Antes de tu bautizo, yo leía mientras tú hecha un rollito de pañales dormías sobre el regazo de mi pecho, donde no has dejado ni dejarás de estar jamás. Te escribí cuando estabas en el Colegio Diana Oese, de Cali, donde me gasté uno de los tres grandes ridículos que permite Dios cantando en una kermese Mi muchacho, de Diomedes Díaz, para ganarme dos tiquetes a San Andrés. Todo iba muy bien, el grupo vallenato me dejó saber que yo tenía oído, hubo hasta ovación entre el público. En fin, me creí ganador. Ya me veía con mi chiquita en la playa. Me venció un tipo que debió ser la reencarnación misma de Alejo Durán. Salió de la nada con sombrero vueltiao y todo. Te escribí cuando hiciste la Primera Comunión, cuando recibiste a tu hermano Jesús. “Sí papi, si soy hija de Dios, pues el Niño Dios es mi hermano”. Tenía siete años, cuando escribió eso. Yo todavía no logro disertaciones filosóficas tan profundas.
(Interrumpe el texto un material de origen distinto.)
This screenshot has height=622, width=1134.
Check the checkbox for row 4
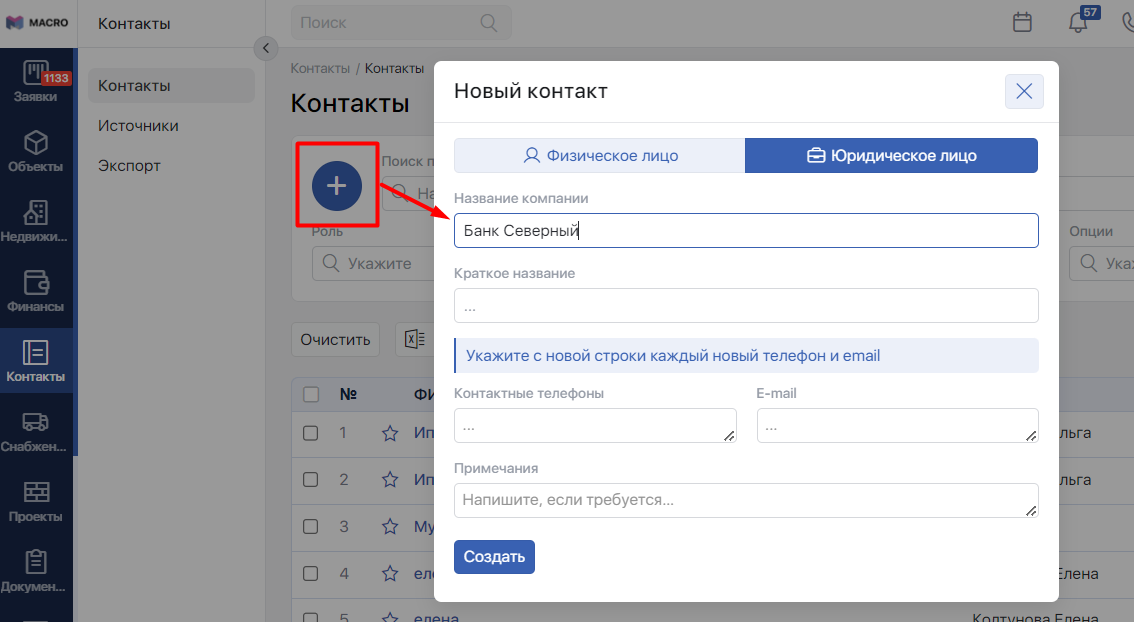click(x=311, y=574)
Te escribí cuando estabas en el Colegio Richmond, de Bogotá, cuando la muerte de Andrés Quebrada les enseñó lo frágil que es la vida, cuando con lágrimas se lavaron el alma que aún no estaba sucia, cuando aprendieron con dolor el valor de vivir la vida. Te escribí para una convivencia, para un día especial en el cole, para un paseo o una jornada de integración, para acompañar alguna tristeza o alguna alegría. Y claro, te escribí en una de las tres celebraciones de tu fiesta de Quince años, realizada el 28 de junio de 2014. No se dejen engañar, mi memoria es frágil. Lo recuerdo con exactitud porque cumplo años el 27 y porque ese día, el sábado 28, Colombia venció 2-1 a Uruguay en el Mundial Brasil 2014. Y porque James Rodríguez se hizo el gol de la vida. Tu reunión se convirtió en una especie de fiesta nacional y el corredor de El Madroño –la finca de la abuelita Edith– en una tribuna del mítico estadio Maracaná de Rio de Janeiro en Dolores-Tolima. Tal vez por eso nos gusta ir a comer en La Calera, al Chori Charrúa.
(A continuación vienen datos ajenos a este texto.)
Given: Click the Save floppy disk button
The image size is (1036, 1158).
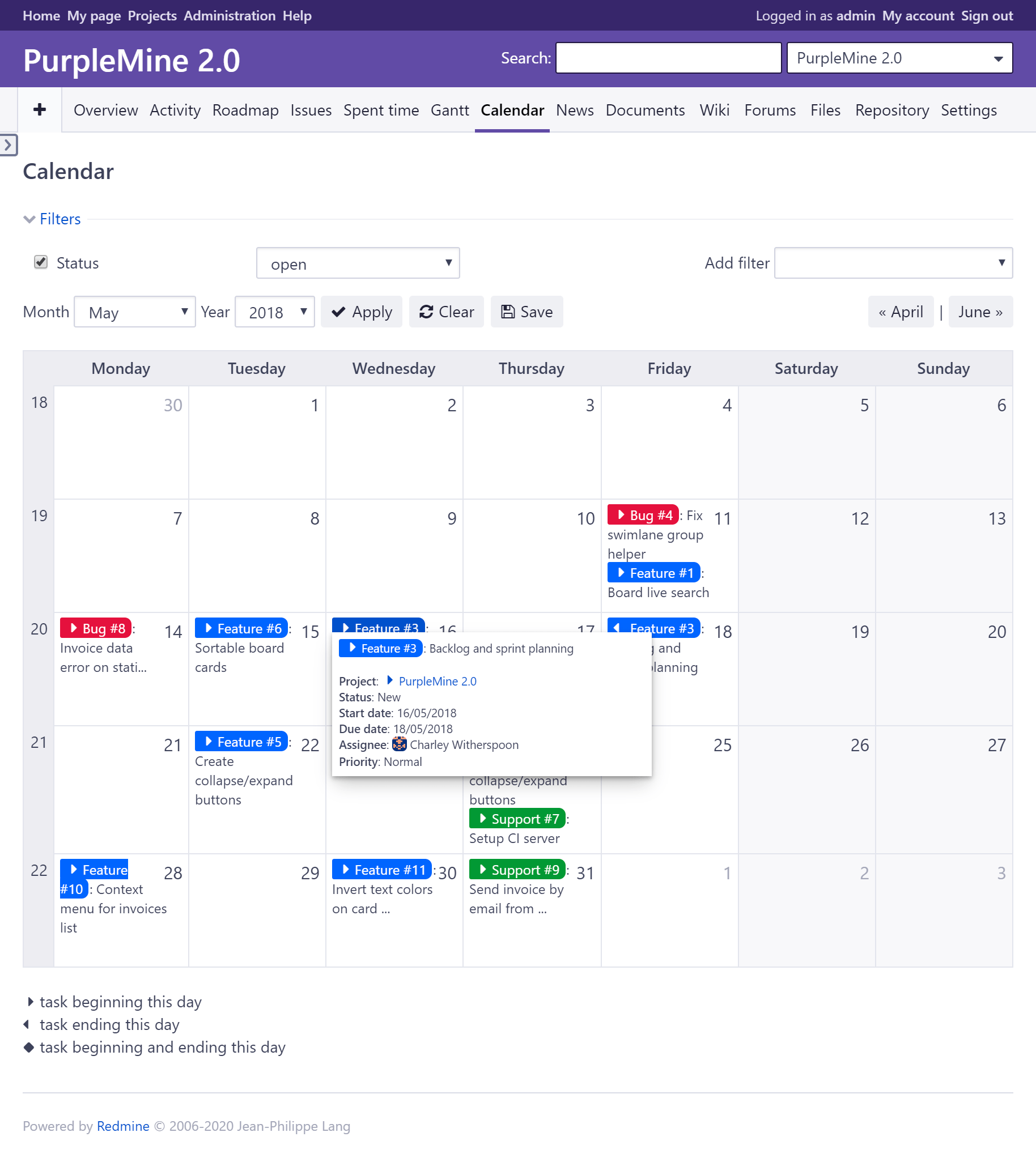Looking at the screenshot, I should coord(527,312).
Y aquí estoy en esta cálida noche de la fría Bogotá, de nuevo leyéndote para que me leas, escribiéndote para que me escribas –así sea con tinta invisible pero sensible–; diciéndote para me digas como tantas veces, que me amas y algunas veces, que me comprendes; viviéndote para que vivas y sigas la senda de tu proyecto de vida que acompañaremos y apoyaremos siempre. Lalis –que hoy debo confesar, es un acrónimo conformado por las letras iniciales de Laura, Adriana y Lisandro– celebramos hoy una certeza: tu grado como Médica, que hace poco más de cinco años era una espesura de dudas e incluso -con algún asomo de dolor– una frustrante incertidumbre. Pero no, tu convicción, tu dedicación, tu esfuerzo y tu disciplina en el tiempo, nos permiten hoy felicitarte y seguirte amando con inteligencia, es decir, como nos has enseñado: sin perder la compostura.